November 23, 2011 - 11:39AM.
A leading actuary has lampooned health lobby figures on the costs of smoking and obesity as being extravagantly inflated and based on suspect methodology.
“The numbers are all over the place,” writes Geoff Dunsford in the September edition of Actuary Australia. And they are “big numbers”– the implication being that they are too big.
“Obesity costs $58.2 billion,” he exclaims,“that’s around twice the cost of age pensions!”
The sheer size of the numbers, argues the Sydney actuary, perverts government policy. It can lead to poor spending decisions. The credibility of the numbers from the health lobby is therefore critical to government policy.
The press and the public have been led to believe that the costs to the system are higher than they really are so the government can “justify use of taxpayers’ money on measures to reduce its prevalence and prevention”.
Dunsford looks at three public health issues: obesity, smoking and depression.
1.“....obesity .... drains the national budget each year by $58.2 billion”,(Sun Herald report, March 13, 2011).
2.“...smoking ... costs our society $31.5 billion each year”,(Nicola Roxon, media release, April 7, 2011).
3.“Depression-associated disability costs the Australian economy $14.9 billion annually”,(beyondblue website)
In the first case, the newspaper story was based on an Access Economics report for Diabetes Australia titled,“The growing cost of obesity in 2008: three years on”.
Access Economics estimated the cost of obesity to Australia at $58.2 billion. And sure enough, this enormous headline number promptly bobbed in the press.
On Dunsford’s analysis, however, the figures are flawed, skewed by the “non-financial” estimates to make obesity seem a lot more costly to the taxpayer than it really is.
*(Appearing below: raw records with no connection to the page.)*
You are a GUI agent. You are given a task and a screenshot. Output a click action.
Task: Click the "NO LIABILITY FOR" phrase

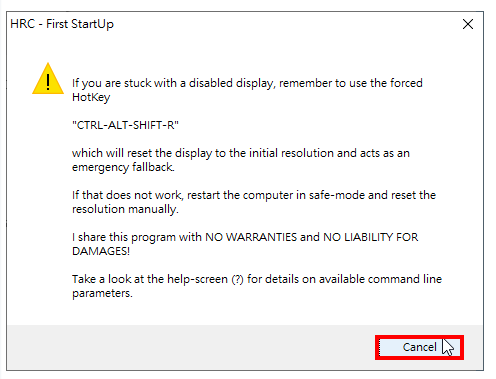(x=370, y=237)
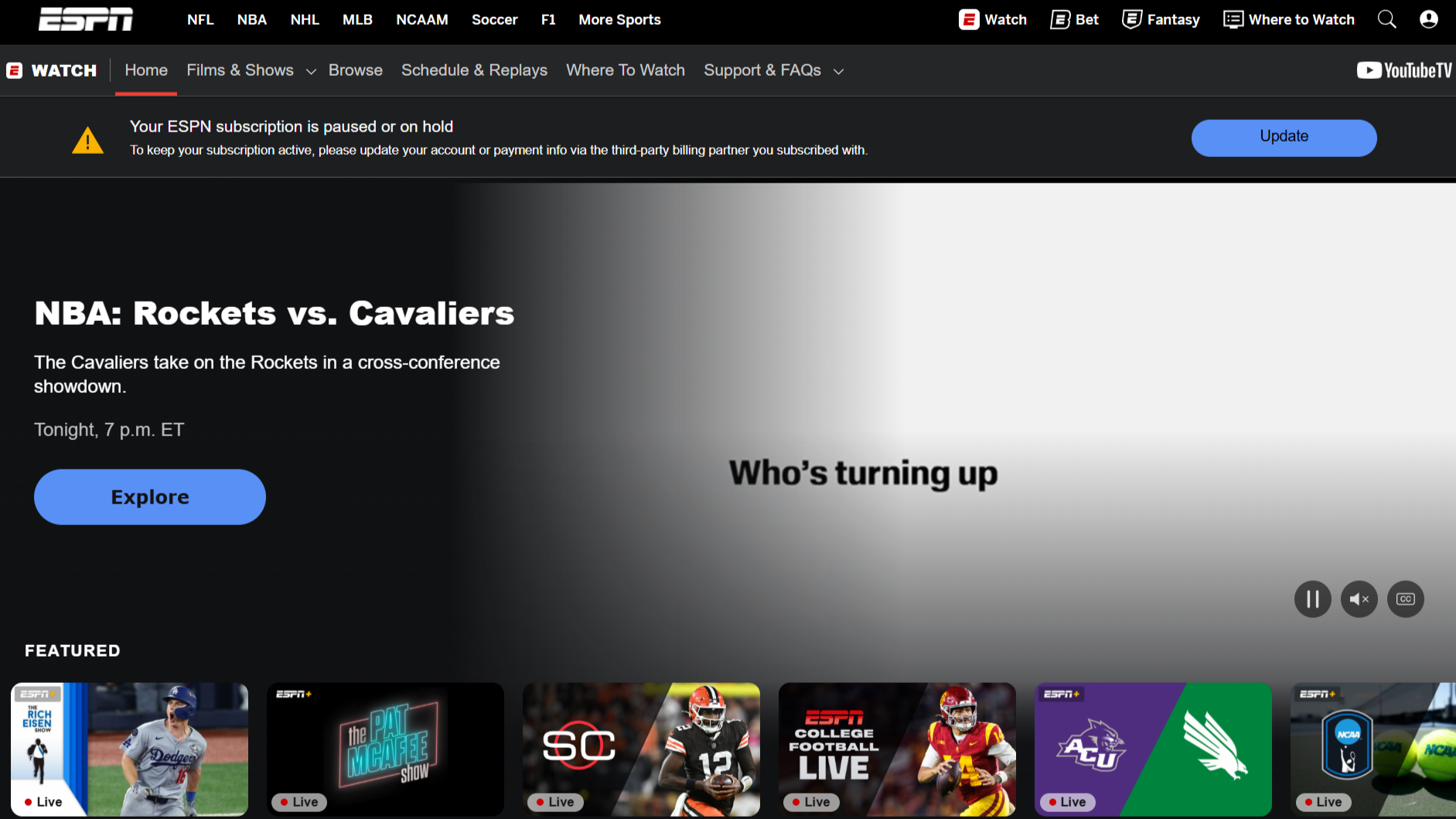1456x819 pixels.
Task: Open the NHL section
Action: [x=305, y=19]
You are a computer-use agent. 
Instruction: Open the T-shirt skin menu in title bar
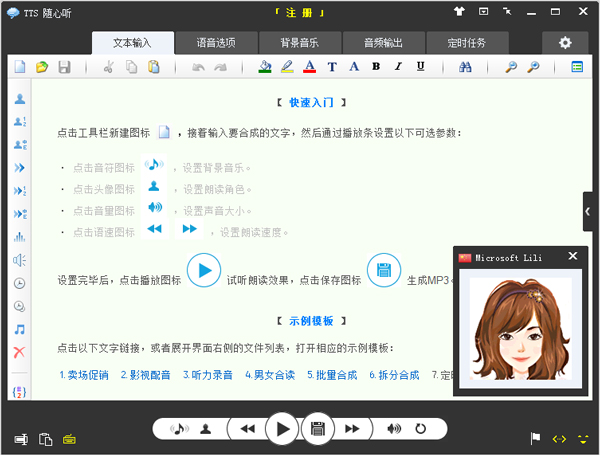[x=459, y=11]
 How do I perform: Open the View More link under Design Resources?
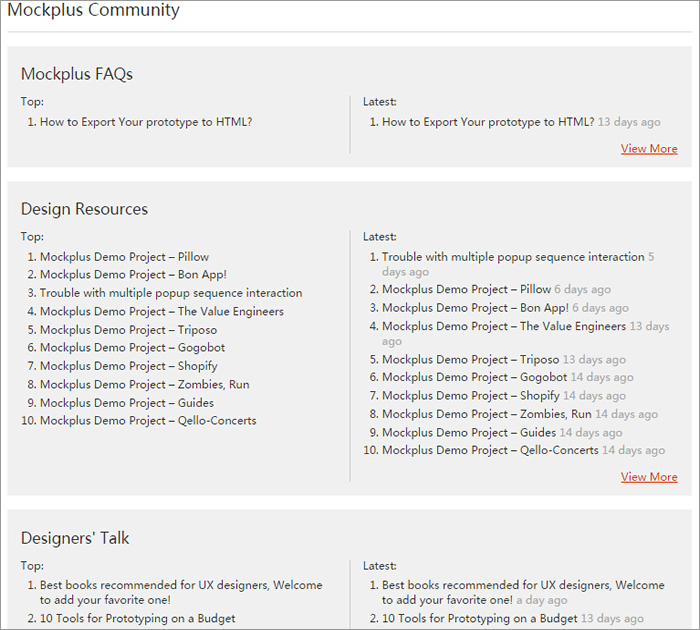(649, 477)
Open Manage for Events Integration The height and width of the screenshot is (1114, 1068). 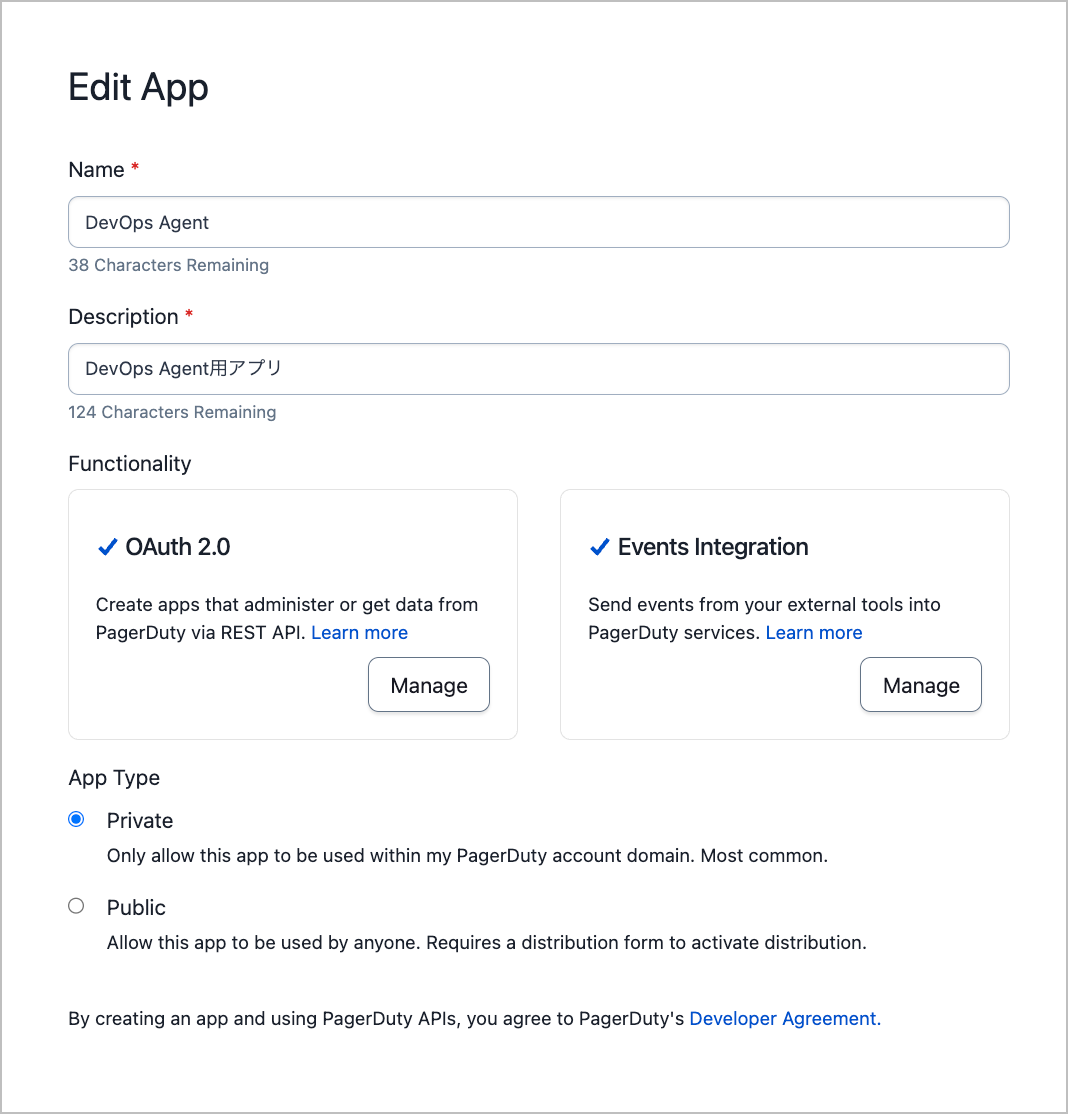(921, 685)

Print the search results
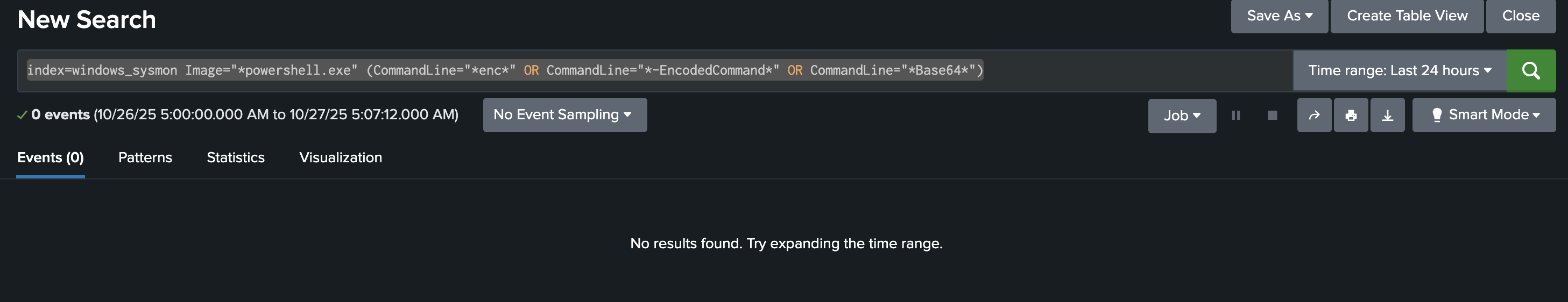[1350, 116]
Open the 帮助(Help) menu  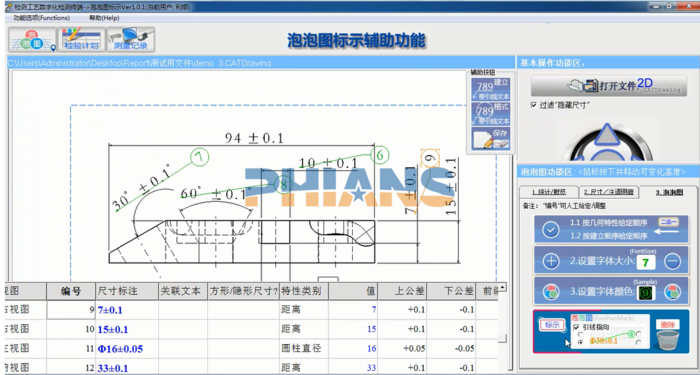pos(104,18)
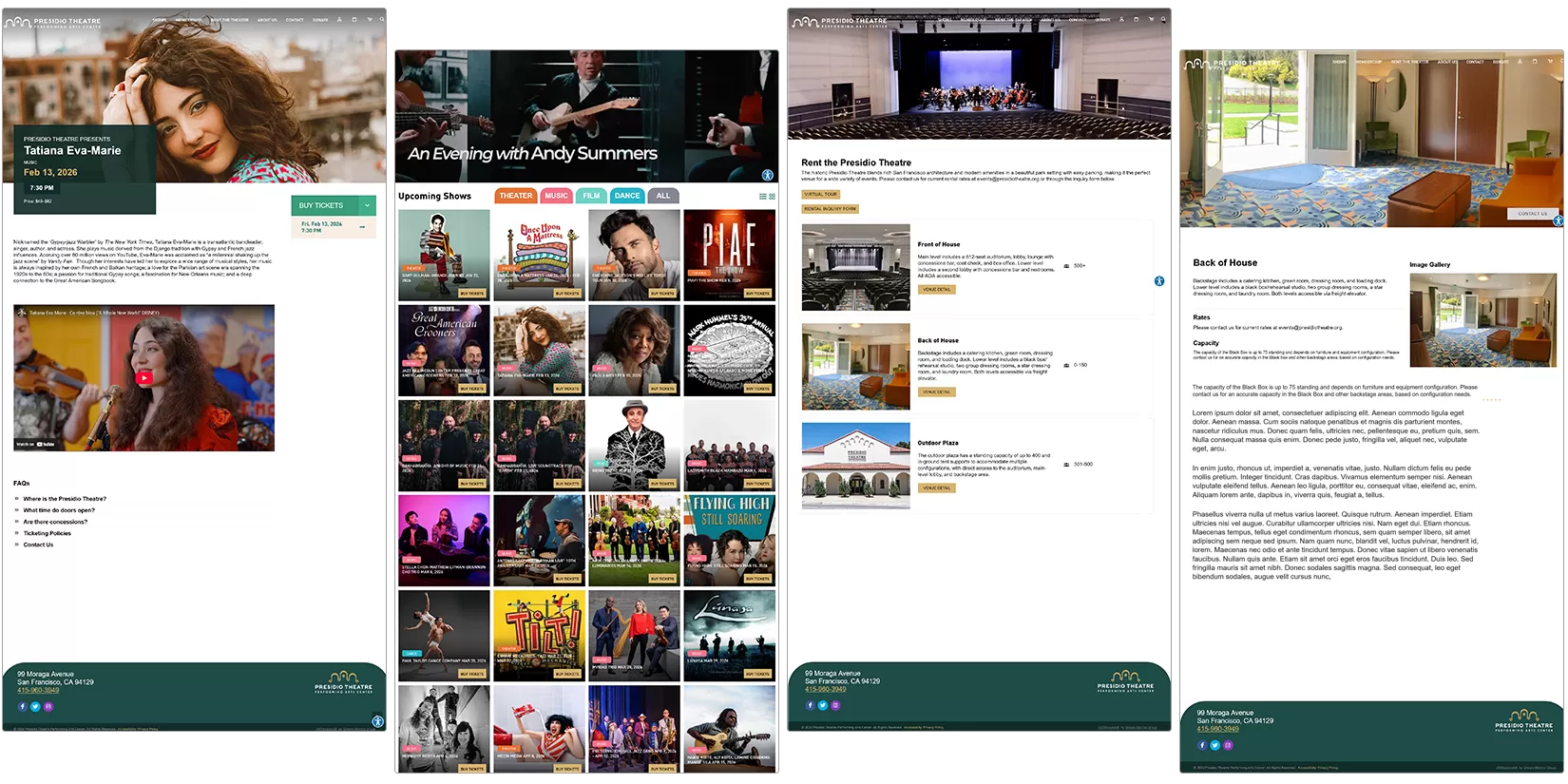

The costs break down as $3.9 billion for the health care system,$4.4 billion in “other” costs relating to lost work days, taxes forgone and other productivity losses.
Then there is the big one:$49.9 billion in “non-financial costs”. This relates to “burden of disease” or the personal cost of obesity. Dunsford asks,“how come this is included in a total in an announcement which appears – at least superficially – to represent real money costs?”
The “burden of disease” numbers are calculated by working out “years of life lost through disability and premature death” and Access came up with $6.35 million for the value of a statistical life (VSL) and $266,843 for the value of a statistical life year (VSLY).
Dunsford argues that it is taxpayers and consumers who will end up paying for all this statistical life.
“The elaborate details on labels of packaged food products in supermarkets are testimony to the current massive regulations supporting such details, but more are planned by Food Standards Australia NZ and the National Preventative Health Taskforce,’’ he says.